Virus Polizia Postale - nuova variante con bat e reg

Virus Polizia PostaleDa alcuni mesi sta circolando un particolare tipo di Virus chiamato "Virus della Polizia Postale" (ma si trova anche con altri nomi tipo "Polizia di Stato", "Guardia di Finanza",  "Polizia Penitenziaria"). Lo scopo del virus, per chi lo ha creato, è quello di estorcere 50 o 100 € (a seconda delle varianti) ai proprietari dei Computer infetti, facendo credere di pagare una "banale" multa per uno di questi reati:

    • Download illegale di Musica
    • Download illegale di Film
    • Download di filmati erotici con minori (porno pedofilia)
    • Email con contenuti terroristici


Ovviamente è una truffa e la Polizia Postale non ha bloccato il Computer... anzi la Polizia Postale non centra nulla ne con il virus ne con la "fantomatica" multa che i truffatori cercano di estorcere.

 

La truffa però sembra ben riuscita, perché le prime due casistiche (download illegale di Musica o Film) sono "reati minori" e l'utente inesperto potrebbe ritenere plausibile una banale multa da 50 o 100 € da pagare "On-Line". Le altre due casistiche invece no... ma ugualmente l'utente inesperto a volte ritiene la cosa plausibile.

 

A far ritenere reale il messaggio che compare pare sia la presenza dei loghi della Polizia Postale (ma esistono varianti con Guardia di Finanza, e Polizia Penitenziaria e Polizia di Stato a cui si riferisce l'immagine riportata). Alcune varianti sfruttano la webcam eventualmente presente nel computer per far vedere le immagini dell'utente del Computer.

 

Inutile dire che NON BISOGNA PAGARE. E' una truffa!

 

Detto questo bisogna dire anche che questo Virus è in genere abbastanza banale da rimuovere, eliminando un collegamento dal Menu Avvio... occorre però saperlo fare... e sapere dove mettere le mani.

 

Il problema è che questo virus blocca totalmente il Computer e quindi per poter eliminare il collegamento occorre avviare in modalità provvisoria. Delle recenti varianti però hanno bloccato questo metodo, per cui ora occorre avviare il Computer con un CD o Pennetta contenente un sistema operativo diverso (es. una Live di Linux).

 

Una recentissima variante, trovata nel PC di un cliente un paio di giorni fa, si porta molto avanti, usando non solo un link nel menu Avvio che va ad eseguire il virus vero e proprio, ma aggiunge un file .BAT con codice simile a questo:

 
START "ok" rundll32.exe C:\Users\USER\wgsdgsdgdsgsd.exe,M1N1 /B

e un file .REG con codice simile a questo:

 
Windows Registry Editor Version 5.00
[HKEY_LOCAL_MACHINE\SOFTWARE\Microsoft\Windows NT\CurrentVersion\Winlogon]
"Shell"="C:\\PROGRA~3\\dsgsdgdsgdsgw.bat"
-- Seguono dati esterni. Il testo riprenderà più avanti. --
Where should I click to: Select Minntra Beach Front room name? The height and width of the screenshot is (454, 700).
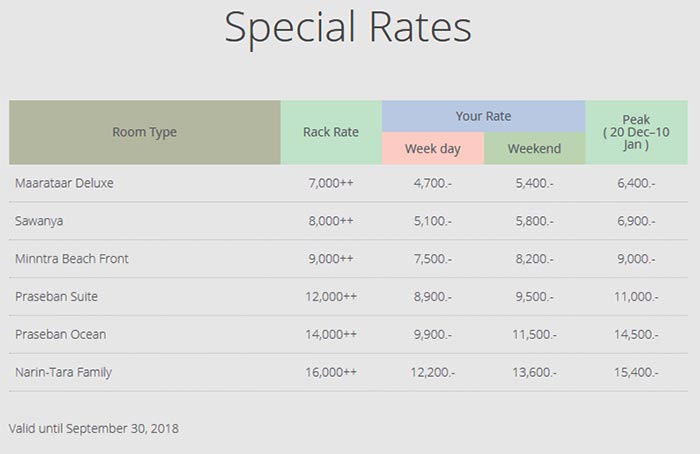(x=71, y=259)
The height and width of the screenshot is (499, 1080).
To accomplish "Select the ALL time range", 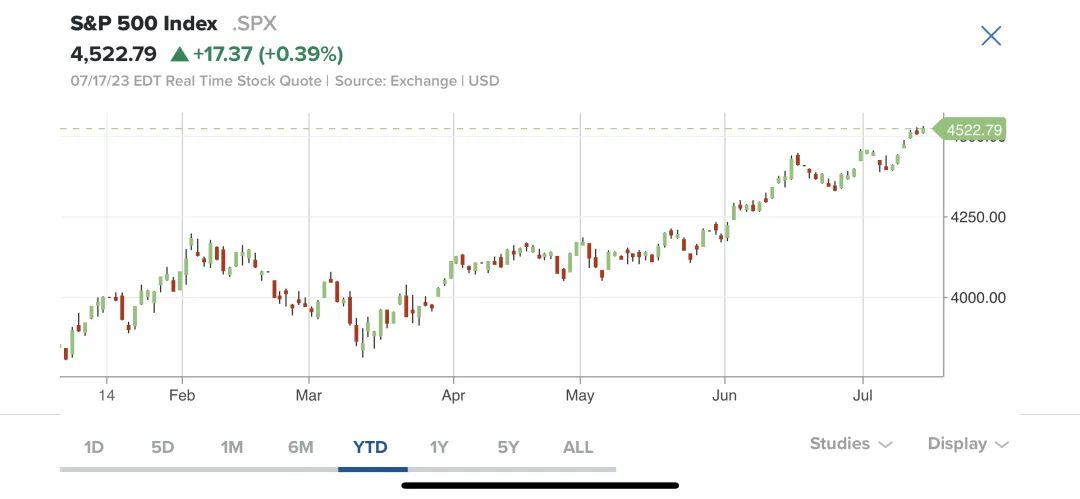I will coord(578,447).
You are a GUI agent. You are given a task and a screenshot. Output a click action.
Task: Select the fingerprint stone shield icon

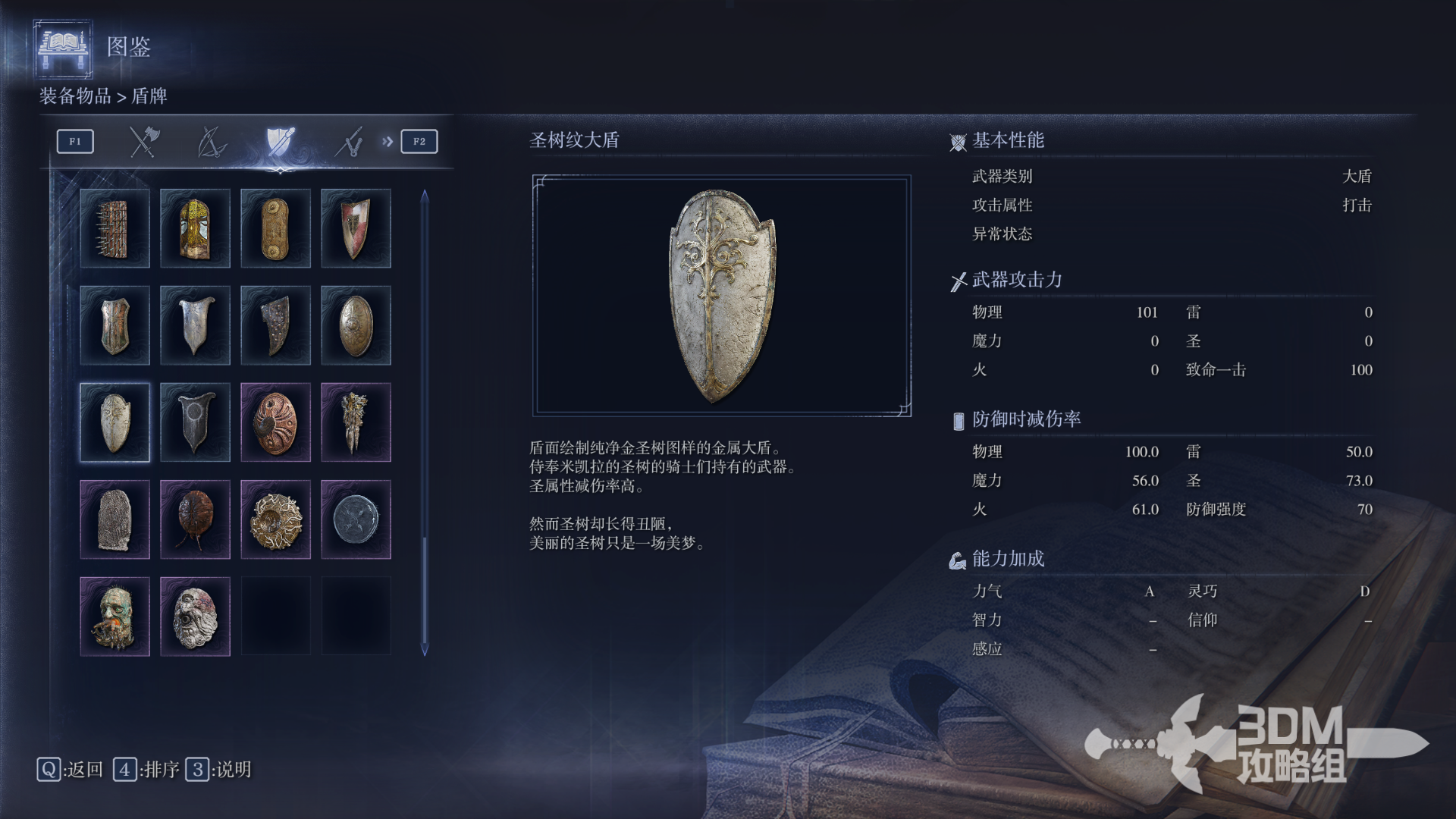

Nell'esempio il file del vrius si chiama wgsdgsdgdsgsd.exe, ma può avere nomi differenti.

 

Il file .REG in particolare modifica una chiave nel registro che è quella che dice al sistema operativo quale programma avviare come shell ad ogni avvio del sistema. In genere questo programma è "explorer.exe" e cioè il programma che su Windows visualizza il "desktop", la "barra delle applicazioni" e il "menu avvio".

 

Come soluzione, una volta aver eliminato/rinominato il virus e i relativi file .bat, .reg e .pad e riavviato il sistema, poiché non partirà "explorer.exe" (il sistema cercherà infatti di avviare il file bat del Virus) occorrerà avviare Taskmanager premendo Ctrl+Alt+Canc (su Vista, Win7 e Win8 si dovrà selezionare poi "Avvia gestione attività") quindi, dal Task manager va avviato Regedit e reimpostata la chiave shell da "C:\\PROGRA~3\\dsgsdgdsgdsgw.bat" a "explorer.exe" e infine riavviare di nuovo il sistema.

 

Ovviamente completare il tutto con scansione Antivirus e Antispyware.

Nota: Rispetto alle versioni precedenti del Virus è cambiata anche la schermata. Purtroppo non ho avuto modo di prendere nota o fotografarla, ma in sintesi diceva che per via di recenti semplificazioni (si referiva ad una fantomatica legge di dicembre 2012) determinati reati, si possono "scontare" con una piccola multa se pagati subito.
Insomma un modo subdolo per invogliare i malcapitati a pagare subito...

 

Il miglio modo per evitare questo virus è quello di usare un Buon Antivirus, tenerlo aggiornato, e aggiornare anche tutti i software installati nel sistema operativo, in particolare quelli installano i PlugIn dei Browser (Adobe Reader, Flash, Java etc).